Shortly after moving to Montgomery, Araujo attended a Town Meeting, where – purely out of curiosity – he asked what was going on with the dilapidated Greek Revival structure at the top of Main Street.
“I talked about it, and somebody said, ‘Well, nobody’s doing anything. What do you want to do with it?'” he recalled. “And I said, ‘I don’t know what i want to do with it, it just looks like it’s falling apart.””
A former creative director of the now-closed Barneys New York, Araujo studied art history at Parsons School of Design and worked for a brief period at the Metropolitan Museum of Art. In Montgomery, he quickly found a like-minded, art-driven community to help revitalize the abandoned building.

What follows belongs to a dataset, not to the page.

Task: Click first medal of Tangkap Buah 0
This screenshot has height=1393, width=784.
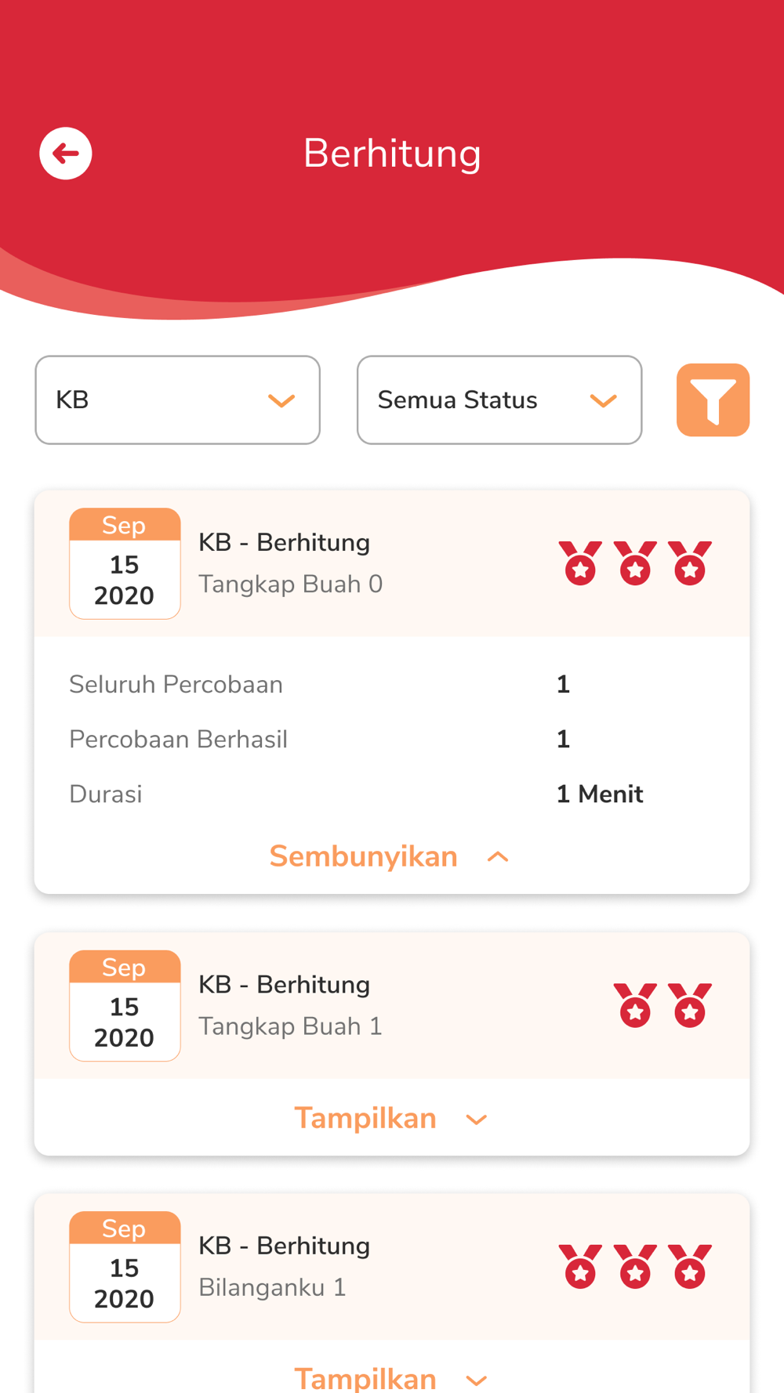Action: 580,563
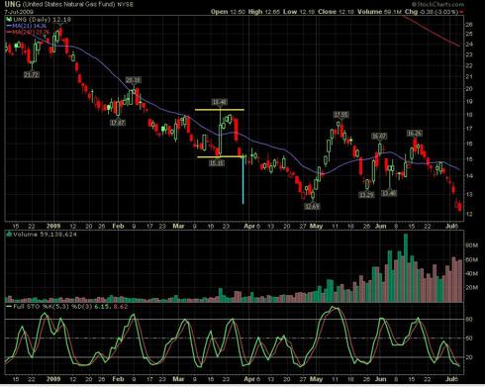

Araujo is now a member of a five-member non-profit MCA Board of Directors that has organized exhibits and community programs like paint-and-sip, jazz concerts, a winter farmer’s market, performances dance classes and summer camps for children.
A coveted $50,000 Paul Bruhn Historic Preservation Grant, received by MCA in 2021, will contribute to the continued restoration of the building. The grant will be used this year to carry out exterior repairs, including painting. The next project, Araujo said, will be to rebuild the porch and restore the windows.
Araujo has big dreams of making the MCA the next Vermont Studio Center, a nonprofit arts organization in Johnson that has the nation’s largest artist and writer residency program.
“One day we’ll be Montgomery’s Studio Center, even though I heard that name is copyrighted, we won’t call it that,” he said with a laugh.
Although hundreds of people have participated in MCA programs over the years, not everyone is thrilled to see the church become an arts and community center. Just a few weeks ago someone left a threatening note on the door and fired a pellet gun at the windows, smashing several panels.
While these incidents are disheartening, Araujo is a New Yorker who can walk through this with confidence, just as he has other challenges in his life.
“Once you realize that there have always been crazy people blowing up the world, you realize that’s going to change again too. And that’s why such work,” he said pointing to the Kovacs’ mandalas, “is really important. To me, things like this are very aesthetic and somewhat esoteric, and they’re not permanent. Because nothing is, is it?”